El Concilio Vaticano II, reconociendo igual derecho y honor a todos los ritos legítimamente reconocidos, quiere que en el futuro se conserven y fomenten por todos los medios. A instancias de nuestro Cardenal Bueno Monreal, de feliz memoria, la Santa Sede en 1966 concedió a nuestra archidiócesis la facultad de utilizar de nuevo ese rito.

Es deseo del Cabildo Catedral, en determinadas festividades, recuperar ese rito del que Juan Pablo II, refiriéndose a la comunidad mozárabe de Toledo, dijo que era “heredera de los heroicos cristianos de hace siglos […] cuyos feligreses mantienen vivo el patrimonio espiritual de su venerable liturgia, de gran riqueza teológica y pastoral”.

DESCRIPCIÓN

La liturgia hispano-mozárabe está estructurada en torno a nueve oraciones propias: oración después del Gloria, oración entre los dípticos, oración después de los dípticos, oración por la paz, acción de gracias, oración del Santo, invocación, introducción al Padre nuestro y bendición.

Sus diferencias más destacadas -respecto al rito romano- además de lo reseñado y una mayor participación de los fieles, se encuentra en el rito de la paz, que se sitúa después del ofertorio, y en el Credo y la Bendición, situados inmediatamente antes de la Comunión.

El día 30 de Diciembre se celebraba la festividad del Apóstol Santiago según el antiguo santoral mozárabe.
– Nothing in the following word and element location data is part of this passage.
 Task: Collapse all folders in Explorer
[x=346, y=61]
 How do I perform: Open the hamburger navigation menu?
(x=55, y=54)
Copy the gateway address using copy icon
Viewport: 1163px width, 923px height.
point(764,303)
En la actualidad la Iglesia Romana conmemora la “Traslatio” de los restos del Apóstol Santiago desde Judea a España. Cuenta la tradición que dos de los discípulos de Santiago, Atanasio y Teodoro, recogieron su cuerpo y su cabeza, y los trasladaron en una nave desde Jerusalén hasta Galicia. Tras siete días de navegación llegarían a las costas gallegas de Iria Flavia, cerca de la actual villa de Padrón.

En el relato del enterramiento de los restos de Santiago, teñido por la leyenda, aparece Lupa, una dama pagana, rica e influyente, que vivía en aquella época en el castro Lupario o castro de Francos, a poca distancia de Santiago.

Los discípulos, que carecían de un terreno en el que enterrar a su maestro, pedirían permiso a esta noble matrona para enterrarlos en su feudo, pero ella les remite al legado romano Filotro, que residía en Dugium, en las cercanías de Fisterra. Lejos de atender sus peticiones, el gobernador romano ordena su encarcelamiento.

Según la tradición, los discípulos fueron liberados milagrosamente por un ángel, emprendiendo inmediatamente su fuga perseguidos por los soldados romanos. Cuando llegaron al puente de Ons o Puente Pías, sobre el río Tambre, y una vez que los discípulos lo atravesaron, éste se hundió providencialmente y los huidos consiguieron escapar.

La llamada reina Lupa, simulando un cambio de actitud, les llevó al Monte Iliciano, hoy conocido como Pico Sacro, y les ofreció bueyes salvajes que vivían allí en libertad y un carro para transportar los restos del Apóstol desde Padrón hasta Santiago. Los discípulos se acercaron a los animales que, ante el asombro de Lupa, se dejaron poner el yugo mansamente. Al presenciar la escena, ésta decide abandonar sus creencias y convertirse al cristianismo.

Nos cuenta la historia que los bueyes comenzaron su camino, sin ningún tipo de guía, y se detuvieron, instintivamente, movidos por la sed, en un lugar donde escarbaron y brotó agua. Se trata de la actual fuente del Franco, junto al Colegio Fonseca, lugar en el que posteriormente se levantaría, como recuerdo, la pequeña capilla del Apóstol, en la calle compostelana del Franco. Los astados continuaron su camino hasta llegar a un terreno, propiedad de Lupa, que lo donó para la construcción del monumento funerario, donde siglos más tarde se levantaría la catedral, centro espiritual que preside la ciudad de Santiago.